-- TEXT PASSAGE --

>>>

As businesses become more engaged in sustainability around the world, we are presented with an increasing range of examples of active companies. However, when I speak with students and faculty, they say that they often hear about the same examples from the same international companies over and over again.
In an attempt to share some new best practice examples, I asked a handful of faculty members from around the world about their favourite classroom examples of local companies that are actively involved in sustainability. Here are some examples from Canada, South Africa and the United Kingdom.
Georgina Gough, UWE Bristol, UK
Triodos Bank is a global pioneer in sustainable banking, using the power of finance to support projects that benefit people and the planet. They act as a sustainable service provider, have a range of innovative banking products and also aim to stimulate and lead public debate on issues including quality of life, social and environmental development and sustainable banking.
Bordeaux Quay is an award-winning restaurant and cookery school founded and run as a sustainable enterprise. They are focused on buying local, seasonal, organic, using ethically sourced ingredients, reducing consumption of fossil fuels and agrichemicals. Their building also represents their sustainability focus: a repurposed docks warehouse, with the restaurant reusing as many original materials as possible.
Resource Futures is a national organisation founded in Bristol enhancing practice in resource utilisation and supporting the move to a circular economy.
Low Carbon SW is a trade organisation covering Southwest England supporting the business development of the regional low carbon sector.
Eunomia is a highly-respected Bristol based environment and sustainability consultancy.
Aunnie Patton Power, University of Cape Town, South Africa
Zoona is a mobile money operator that is facilitating money transfers in Zambia, Mozambique and Malawi and planning to grow to additional markets. They are employing thousands of young women as tellers in their Zoona booths and lowering the cost to send, save and soon borrow money in Africa.
AllLife Insurance offers affordable life insurance and disability cover for HIV-positive and diabetic people in South Africa. Their model essentially took a segment of the population that insurers saw as a liability and built a business model around providing value for individuals and helping them improve their lives. They work closely with their patients to ensure they have longer life expectancies and maintain healthy lifestyles. They’ve been so successful they are expanding up to the UK.
GreenCape is a special purpose vehicle, which was established by the Western Cape Government to support businesses and investors in the green economy by removing barriers to establishment and growth. They also support local, provincial and national government efforts to build a resilient green economy. As a quasi-governmental entity, Green Cape has been able to facilitate deals, growth and opportunities in the green space in the Western Cape.

<<<

-- GIVEN RECORDS --
>>>

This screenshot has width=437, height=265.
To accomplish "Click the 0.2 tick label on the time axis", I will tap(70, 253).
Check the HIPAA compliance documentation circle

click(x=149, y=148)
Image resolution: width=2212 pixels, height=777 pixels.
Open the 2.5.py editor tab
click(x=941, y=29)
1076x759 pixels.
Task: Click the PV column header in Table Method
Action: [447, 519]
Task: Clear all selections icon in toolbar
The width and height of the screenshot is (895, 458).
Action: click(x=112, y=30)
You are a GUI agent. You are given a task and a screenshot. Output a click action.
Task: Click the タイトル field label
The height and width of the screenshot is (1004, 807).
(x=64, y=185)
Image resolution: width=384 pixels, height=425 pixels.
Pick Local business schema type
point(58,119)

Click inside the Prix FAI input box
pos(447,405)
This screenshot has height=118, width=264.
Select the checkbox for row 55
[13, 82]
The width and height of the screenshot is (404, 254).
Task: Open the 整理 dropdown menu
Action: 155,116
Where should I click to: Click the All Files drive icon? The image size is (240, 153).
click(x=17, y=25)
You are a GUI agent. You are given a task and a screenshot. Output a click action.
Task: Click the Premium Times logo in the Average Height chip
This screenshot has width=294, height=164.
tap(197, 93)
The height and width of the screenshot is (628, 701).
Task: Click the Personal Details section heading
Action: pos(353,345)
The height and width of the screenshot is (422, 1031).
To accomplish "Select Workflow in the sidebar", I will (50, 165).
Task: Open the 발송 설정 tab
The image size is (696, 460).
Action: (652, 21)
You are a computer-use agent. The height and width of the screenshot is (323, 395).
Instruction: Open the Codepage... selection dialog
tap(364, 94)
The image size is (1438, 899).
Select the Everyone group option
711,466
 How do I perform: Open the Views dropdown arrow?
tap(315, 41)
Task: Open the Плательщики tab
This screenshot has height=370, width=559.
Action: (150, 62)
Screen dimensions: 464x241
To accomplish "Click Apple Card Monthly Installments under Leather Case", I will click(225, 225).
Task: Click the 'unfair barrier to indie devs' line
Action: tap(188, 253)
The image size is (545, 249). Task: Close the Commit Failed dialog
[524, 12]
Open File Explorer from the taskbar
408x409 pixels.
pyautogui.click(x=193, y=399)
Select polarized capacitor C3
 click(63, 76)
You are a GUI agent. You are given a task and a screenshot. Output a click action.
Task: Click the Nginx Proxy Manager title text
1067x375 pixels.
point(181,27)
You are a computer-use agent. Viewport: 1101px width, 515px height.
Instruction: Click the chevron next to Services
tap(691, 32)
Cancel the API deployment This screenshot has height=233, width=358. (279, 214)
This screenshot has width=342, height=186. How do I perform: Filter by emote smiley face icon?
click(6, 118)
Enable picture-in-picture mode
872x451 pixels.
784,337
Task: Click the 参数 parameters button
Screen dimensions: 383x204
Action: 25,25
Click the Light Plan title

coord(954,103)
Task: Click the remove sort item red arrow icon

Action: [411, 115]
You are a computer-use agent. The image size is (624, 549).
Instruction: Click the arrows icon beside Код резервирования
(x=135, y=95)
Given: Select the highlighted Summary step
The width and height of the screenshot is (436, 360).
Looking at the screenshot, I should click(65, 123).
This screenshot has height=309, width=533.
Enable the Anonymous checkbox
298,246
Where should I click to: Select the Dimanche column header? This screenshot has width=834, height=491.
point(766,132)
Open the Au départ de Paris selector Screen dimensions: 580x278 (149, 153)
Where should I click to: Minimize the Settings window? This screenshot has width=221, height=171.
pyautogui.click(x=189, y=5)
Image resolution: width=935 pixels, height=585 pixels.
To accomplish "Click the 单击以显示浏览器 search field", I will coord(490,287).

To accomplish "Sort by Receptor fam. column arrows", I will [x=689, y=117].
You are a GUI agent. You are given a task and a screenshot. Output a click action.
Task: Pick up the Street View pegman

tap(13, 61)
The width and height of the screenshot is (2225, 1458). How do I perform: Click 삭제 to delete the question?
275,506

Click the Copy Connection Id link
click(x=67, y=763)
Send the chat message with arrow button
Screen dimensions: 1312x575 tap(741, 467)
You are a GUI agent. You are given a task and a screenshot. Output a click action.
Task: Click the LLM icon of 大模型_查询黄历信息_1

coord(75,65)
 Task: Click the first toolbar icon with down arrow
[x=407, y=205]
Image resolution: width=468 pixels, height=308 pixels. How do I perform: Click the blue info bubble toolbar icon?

<<<

-- TASKS FOR THIS EXERCISE --
**1)** In the passage on local sustainability companies, repeat the stretch from "Aunnie Patton Power, University" through "money in Africa.".
**2)** Name every organization the passage on local sustainability companies lists under "Georgina Gough, UWE Bristol, UK".

-- TASK-BY-TASK SOLUTIONS --
**1)**
Aunnie Patton Power, University of Cape Town, South Africa
Zoona is a mobile money operator that is facilitating money transfers in Zambia, Mozambique and Malawi and planning to grow to additional markets. They are employing thousands of young women as tellers in their Zoona booths and lowering the cost to send, save and soon borrow money in Africa.

**2)**
Triodos Bank
Bordeaux Quay
Resource Futures
Low Carbon SW
Eunomia